CALGARY, Alberta – Every now again oil companies fail miserably at experimental methods to produce more oil, such as the Oil Seep and Scrape recovery method pioneered by Bendovus Energy and CNRL. But once in a while, a company will develop a strategy that, if successful, will revolutionize the oil industry on a global scale and keep the Peak Oil theorist scratching their collective heads.
A case in point for the latter is Airdrie-based operator Crater Energy. The privately held junior operator has devised a way of achieving over 95% recovery factor in a pilot on 2 sections of its core Langevino field (far above typical recoveries that range from 8 to 30%), and it plans to do this over and over again in hopes of attracting interest for an eventual IPO. Bruce Ticklenutts, Crater’s COO, explains.
We call it Collapse Drive Recovery (CDR), and it all started from a little dream that one of our junior reservoir engineers had 9 or so months ago.
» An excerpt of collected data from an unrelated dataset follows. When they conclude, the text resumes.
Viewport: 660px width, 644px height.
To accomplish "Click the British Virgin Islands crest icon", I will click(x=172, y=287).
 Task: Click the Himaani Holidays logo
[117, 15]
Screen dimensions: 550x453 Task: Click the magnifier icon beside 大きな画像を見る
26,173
Basically, we, in conjunction with Hollimorton’s chemicals division, created a special superacid that we’ve called CH+3 + 3 CH4 → (CH3)3C+ + 3H2.
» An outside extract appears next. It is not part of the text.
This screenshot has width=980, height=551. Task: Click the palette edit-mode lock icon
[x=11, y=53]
When this acid is injected into a reservoir, it literally dissolves any type of carbonate rock, thereby creating a reservoir with porosities that can approach 98%. At this point in time, the only thing keeping the overburden from collapsing and thereby squeezing out the oil are the chokes on the producing wells. Once we reach go time, we slowly open up the wells and watch the ground sink. – Bruce Ticklenutts, P.Tech.
According to promotional material distributed by hand to passersby at the Cross Iron Mills Supermall, the company’s pilot project included 27 wells throughout the 2 section pilot area. Each one of the wells was temporarily converted into an injector well, that forced tens of thousands of barrels of CH+3 + 3 CH4 → (CH3)3C+ + 3H2 into the reservoir.
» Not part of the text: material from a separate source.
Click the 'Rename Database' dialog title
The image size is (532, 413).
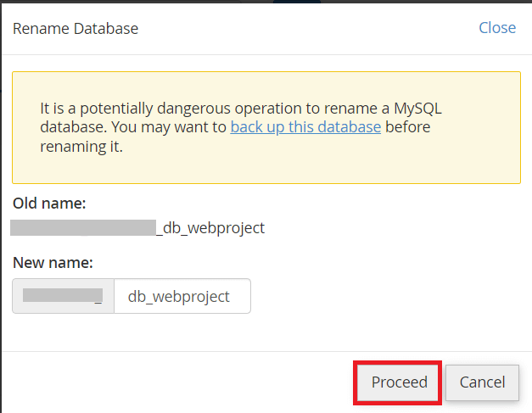click(x=76, y=29)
The company then shut-in each well, and waited for the Superacid to soak into the reservoir rock and do its work. When the wellhead shut-in pressures on all of the 27 wells had jumped to over 278,932 psi (which suggests that the super tertiary porosity had been realized), the company’s field operators then slowly opened each well.
Although it was impossible for the production engineers to draw down any of the wells, each well’s infinite productivity allowed the company to produce at whatever rate it desired. Mr. Ticklenutts continues, “The limiting factor on our production rates was our battery throughput capacity. Our 04-20 battery had us capped at 5000 bfpd, but if we were producing to atmosphere, I’m pretty sure we could have more than quadrupled that rate.”
In order to help sell this novel recovery technique to the AER, Crater Energy showed how a desired (and uncontrollable) side effect of the production scheme is a rather large depression formed at the surface which, over time, turns into a beautiful lake. The company claims that lakes are good and people like them.